После ухода отца Мэри взяла шитье и долго сидела за работой, стараясь вслушиваться в то, что говорил Джоб, который был в этот вечер особенно словоохотлив. Подавив досаду, Мэри предложила ему ужин, от которого отказался отец, и даже сама попыталась съесть хоть немного. Но кусок не шел ей в горло. На сердце у нее лежала свинцовая тяжесть – словно предчувствие беды. Но может быть, это была лишь грусть, вызванная отъездом в один вечер двух близких людей.
Мэри желала только одного, – чтобы Джоб Лег поскорее ушел. Ей не хотелось бросать работу и плакать при нем, а она никогда еще не ощущала такой потребности как следует выплакаться.

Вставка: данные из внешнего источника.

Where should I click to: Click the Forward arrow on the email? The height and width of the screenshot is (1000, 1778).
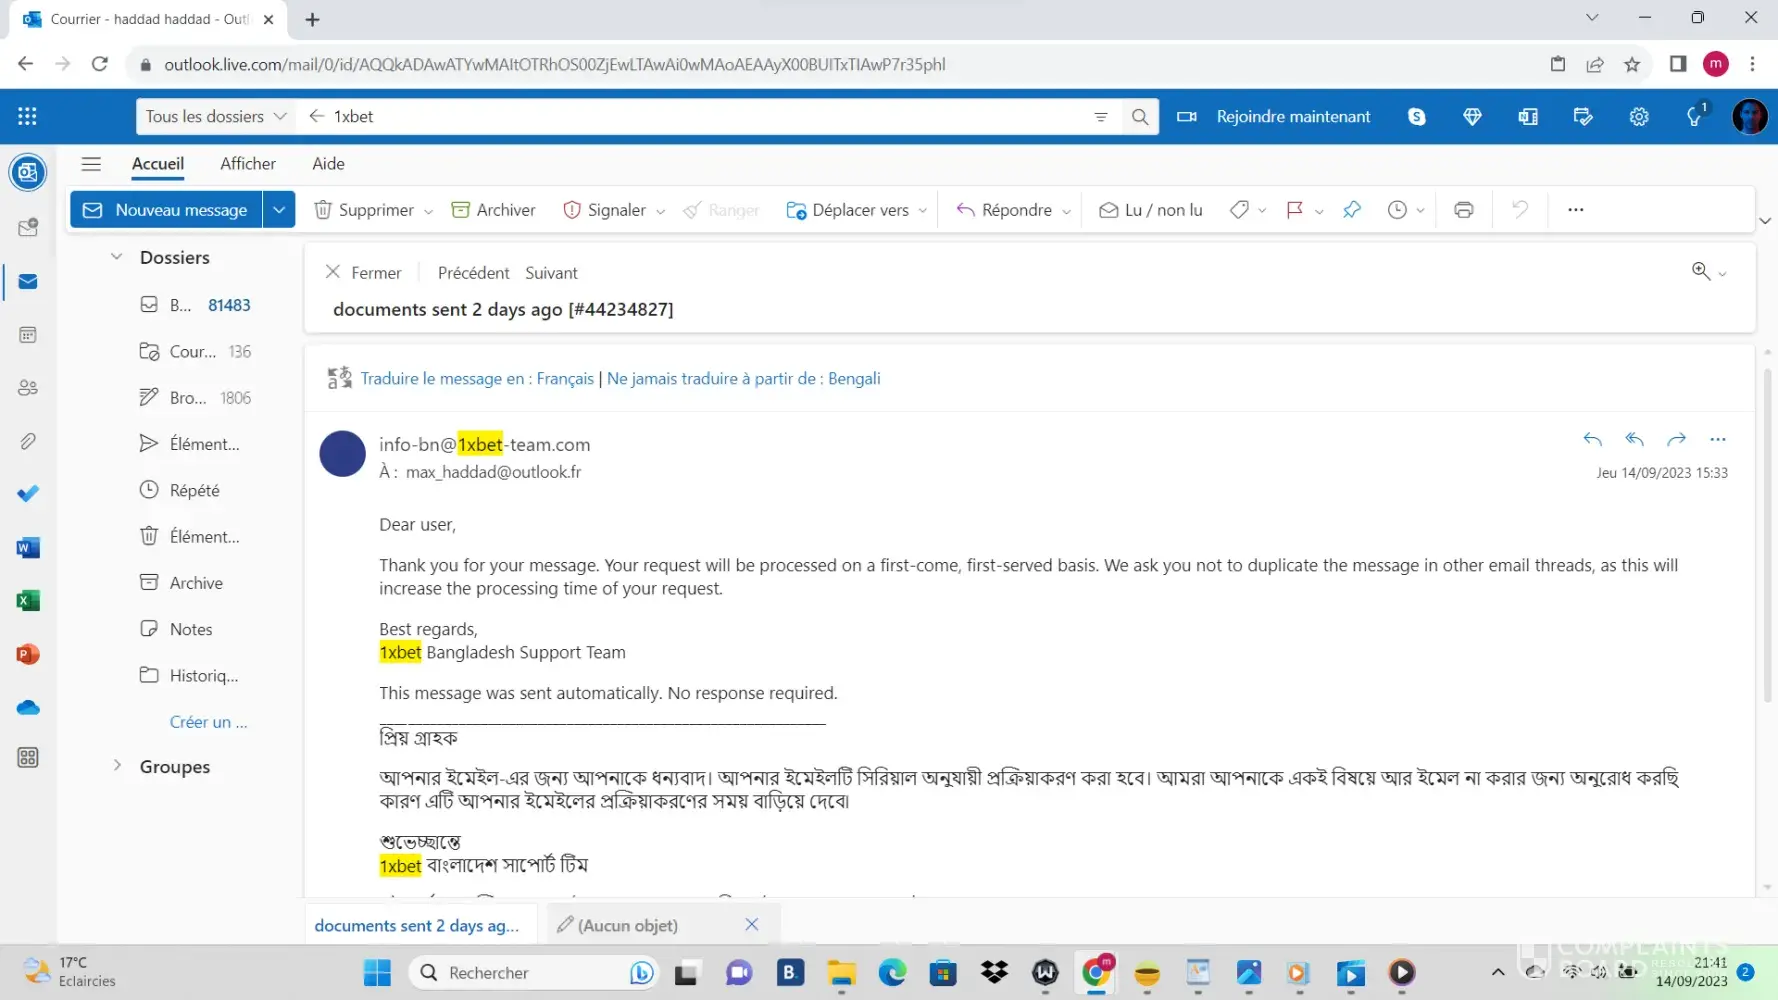coord(1676,439)
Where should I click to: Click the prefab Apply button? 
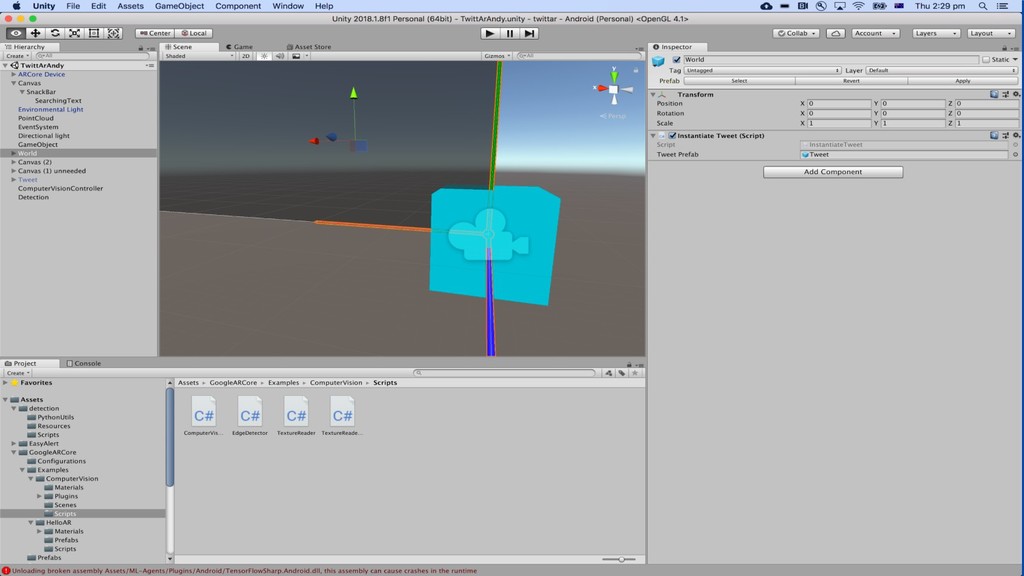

– Видишь ли, Мэри, – вдруг услышала она, – я подумал, что тебе может взгрустнуться сегодня, когда ты останешься одна, и раз Маргарет пошла посидеть со старушкой, я и решил составить тебе компанию. Очень мы с тобою славно провели вечерок, очень. И по душам побеседовали. Все хорошо – только вот почему это Маргарет до сих пор не идет?
– Да, может, она давно уже дома, – заметила Мэри.
– Нет, нет. Я уж позаботился, чтоб этого не случилось. Видишь? – И он вытащил из кармана большой ключ от входной двери. – Ей пришлось бы дожидаться меня на улице, а зачем же она станет это делать, если она знает, где меня найти.
– А одна-то она до дому доберется? – спросила Мэри.
– Да. Сначала я боялся ее отпускать и шел следом, но так, что она, конечно, ничего не подозревала. Но, слава богу, ходит она очень уверенно – правда, немножко медленно и склонив голову набок, точно все время прислушивается. Как хорошо она переходит улицу! Постоит немножко, послушает – карету или телегу она, конечно, увидит, как большое темное пятно, но угадать, далеко ли это, не может, поэтому стоит и слушает. Да вот и она сама!